Thursday, 20 April 2017

Safeguarding the Vulnerable from Extremism

Safeguarding the Vulnerable from Extremism

Dr. Mozammel Haque

On Wednesday, 22 March 2017, a terrorist attack took place in the vicinity of the Palace of Westminster in London. The Kent-born attacker Khalid Masood, 52, whose birth name was Adrian Russell Ajao, killed three people when he drove his car into pedestrians, walking across Westminster Bridge and then after crashing, fatally stabbed PC Keith Palmer outside Parliament before being shot dead by police. Khalid Masood was British-born and had a 20-year record of offending and had a string of convictions, including for assault. The country stayed calm, united and strong.

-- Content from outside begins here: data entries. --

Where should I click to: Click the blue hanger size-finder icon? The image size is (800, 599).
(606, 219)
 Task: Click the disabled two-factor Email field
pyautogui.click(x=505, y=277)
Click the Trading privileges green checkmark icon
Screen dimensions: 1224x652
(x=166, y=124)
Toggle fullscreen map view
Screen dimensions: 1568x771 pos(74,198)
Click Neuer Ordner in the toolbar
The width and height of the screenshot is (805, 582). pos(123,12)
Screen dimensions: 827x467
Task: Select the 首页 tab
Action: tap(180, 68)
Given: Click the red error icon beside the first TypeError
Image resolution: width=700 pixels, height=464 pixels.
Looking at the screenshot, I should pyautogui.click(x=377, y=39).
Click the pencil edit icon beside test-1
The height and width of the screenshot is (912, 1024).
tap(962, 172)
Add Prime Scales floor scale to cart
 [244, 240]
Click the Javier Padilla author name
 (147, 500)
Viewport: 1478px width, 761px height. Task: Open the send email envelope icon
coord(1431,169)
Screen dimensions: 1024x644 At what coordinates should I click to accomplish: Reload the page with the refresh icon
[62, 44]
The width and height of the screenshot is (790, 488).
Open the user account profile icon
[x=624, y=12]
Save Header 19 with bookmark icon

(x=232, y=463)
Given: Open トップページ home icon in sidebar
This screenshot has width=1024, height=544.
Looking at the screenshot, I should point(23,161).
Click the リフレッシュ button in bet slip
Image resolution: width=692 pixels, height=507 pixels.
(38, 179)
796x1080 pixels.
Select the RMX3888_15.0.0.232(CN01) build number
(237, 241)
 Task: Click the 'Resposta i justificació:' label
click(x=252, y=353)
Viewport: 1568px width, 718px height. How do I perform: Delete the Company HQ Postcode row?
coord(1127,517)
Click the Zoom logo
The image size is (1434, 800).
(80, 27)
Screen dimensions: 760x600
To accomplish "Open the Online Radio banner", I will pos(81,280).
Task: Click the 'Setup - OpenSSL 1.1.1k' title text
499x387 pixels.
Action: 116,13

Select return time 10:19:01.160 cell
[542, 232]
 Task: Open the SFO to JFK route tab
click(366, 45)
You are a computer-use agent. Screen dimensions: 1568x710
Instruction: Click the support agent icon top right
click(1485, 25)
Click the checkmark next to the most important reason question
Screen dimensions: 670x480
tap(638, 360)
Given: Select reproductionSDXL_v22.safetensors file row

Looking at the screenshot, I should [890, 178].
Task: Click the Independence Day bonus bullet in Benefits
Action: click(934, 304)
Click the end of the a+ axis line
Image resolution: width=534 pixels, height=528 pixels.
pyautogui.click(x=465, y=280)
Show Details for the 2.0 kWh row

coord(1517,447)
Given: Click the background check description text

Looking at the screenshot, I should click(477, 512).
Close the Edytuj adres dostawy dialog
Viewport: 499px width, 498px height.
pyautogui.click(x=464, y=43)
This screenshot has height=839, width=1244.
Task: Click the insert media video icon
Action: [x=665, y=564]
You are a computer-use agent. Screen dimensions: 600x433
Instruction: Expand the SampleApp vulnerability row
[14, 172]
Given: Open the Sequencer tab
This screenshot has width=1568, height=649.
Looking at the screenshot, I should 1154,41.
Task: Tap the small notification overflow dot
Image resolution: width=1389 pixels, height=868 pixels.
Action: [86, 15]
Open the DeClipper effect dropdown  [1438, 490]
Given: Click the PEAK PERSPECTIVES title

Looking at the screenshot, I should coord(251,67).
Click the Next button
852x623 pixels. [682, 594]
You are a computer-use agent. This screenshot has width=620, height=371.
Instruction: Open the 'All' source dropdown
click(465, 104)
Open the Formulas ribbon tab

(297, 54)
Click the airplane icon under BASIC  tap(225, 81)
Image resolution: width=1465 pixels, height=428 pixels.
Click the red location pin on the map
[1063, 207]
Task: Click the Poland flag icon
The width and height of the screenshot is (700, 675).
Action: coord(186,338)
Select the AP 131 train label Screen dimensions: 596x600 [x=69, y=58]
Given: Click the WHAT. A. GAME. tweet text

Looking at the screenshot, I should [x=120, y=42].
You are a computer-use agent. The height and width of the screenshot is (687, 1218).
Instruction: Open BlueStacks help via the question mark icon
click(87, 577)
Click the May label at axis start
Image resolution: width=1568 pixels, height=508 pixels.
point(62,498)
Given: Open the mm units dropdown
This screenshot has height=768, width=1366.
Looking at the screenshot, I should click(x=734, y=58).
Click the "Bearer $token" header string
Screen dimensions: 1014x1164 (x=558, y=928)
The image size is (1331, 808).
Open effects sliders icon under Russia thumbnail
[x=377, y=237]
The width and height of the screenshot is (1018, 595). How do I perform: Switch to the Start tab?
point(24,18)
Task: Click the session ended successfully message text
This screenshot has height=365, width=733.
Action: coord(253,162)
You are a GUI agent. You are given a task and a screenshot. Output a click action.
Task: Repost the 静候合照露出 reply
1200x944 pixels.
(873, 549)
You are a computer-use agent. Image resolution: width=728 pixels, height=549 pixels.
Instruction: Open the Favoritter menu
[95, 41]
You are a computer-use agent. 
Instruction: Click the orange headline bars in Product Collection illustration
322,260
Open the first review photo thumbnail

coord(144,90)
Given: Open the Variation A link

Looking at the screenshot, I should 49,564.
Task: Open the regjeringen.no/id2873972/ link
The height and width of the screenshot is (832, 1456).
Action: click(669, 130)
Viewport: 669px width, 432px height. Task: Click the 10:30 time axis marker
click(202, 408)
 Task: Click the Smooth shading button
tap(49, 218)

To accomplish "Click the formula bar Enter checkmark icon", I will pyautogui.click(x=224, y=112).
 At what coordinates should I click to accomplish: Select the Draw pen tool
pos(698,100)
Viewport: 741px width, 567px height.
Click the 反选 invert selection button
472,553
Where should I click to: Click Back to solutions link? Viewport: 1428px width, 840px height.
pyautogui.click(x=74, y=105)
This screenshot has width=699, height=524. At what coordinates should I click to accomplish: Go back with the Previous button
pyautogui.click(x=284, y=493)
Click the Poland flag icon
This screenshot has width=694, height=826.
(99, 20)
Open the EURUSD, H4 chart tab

The British Prime Minister Theresa May said, “We will all move forward together. Never give in to terror. And never allowing the voices of hate and evil to drive us apart.”

The Home Office in cooperation with the Islamic Cultural Centre, London organised an evening event entitled “Safeguarding the Vulnerable from Extremism” at the Centre on 30th March 2017 to discuss the central theme of which is to protect the new generation from extremism. After conveying condolences to the families of the victims and praying to God the Almighty to safeguard us all from such shocking and terrorist attacks, I have divided this write-up into two sections: First on Safeguarding the Vulnerable from Extremism and second on Horrible Westminster Terror Attack.

In this connection, I would like to acknowledge and express my gratefulness to Dr. Ahmad Al-Dubayan, Director General of the Islamic Cultural Centre, who facilitated my attendance to the Evening event and dinner by providing conveyance to and fro the Islamic Cultural Centre, London.

Safeguarding the Vulnerable from Extremism
The evening event entitled “Safeguarding the Vulnerable from Extremism” organised by The Islamic Cultural Centre, London in cooperation with The Home Office, UK ,was held at the Library Conference Hall of the Islamic Cultural Centre (ICC), on Thursday, 30th of March 2017. The evening event was attended by 120 people including community leaders, social activists and heads of Islamic organisations and associations. The event was chaired by Ayaz Zuberi, Head of Public relations at the Islamic Cultural Centre, London.

This evening programme took place in the aftermath of the Westminster Terrorist Attack. Thus the central theme of the evening event was to protect the new generation from extremism. A group of experts, psychologists, social workers, teachers and imams discussed the protection of youth from extremism and violence. Safeguarding the community and eradicating the threat of violence and counteract the extremist narrative prominently dealt with.

There was a team of expert panellists for community question: They were Mariam Hamoudi, Prevent Social Worker, London Borough of Hammersmith & Fulham and Royal Borough of Kensington & Chelsea; Dr. Abu-Lisan, Deputy Lieutenant of Greater London in the  Royal Borough of Kensington & Chelsea, Founding Chair of the Chelsea Muslim Community Hub, Governor of an outstanding schools Federation (Fox-Ashbumham); Dr. Abdul-Rasoul Yassiri, Member of the Iraqi Association,  Fellow of the Royal College of Psychiatrists and Imam Shafi, Imam and Religious Advisor for Her Majesty’s Prison Services (HMPS) and The National Offender Management Services (NOMS).

Welcoming the gatherings
Dr. Ahmad al-Dubayan
The event was started with the recitation from the verses of the Holy Qur’an. After the recitation, Dr. Ahmad al-Dubayan, the Director General of the Islamic Cultural Centre, London, welcome the attendees by saying, “It is great privilege for us here to have all of you especially for those who come to the Centre for the first time. I hope there are few only because since for many years I have been trying to attract everybody to come here to the Centre. Insha Allah there is few who are coming for the first time.”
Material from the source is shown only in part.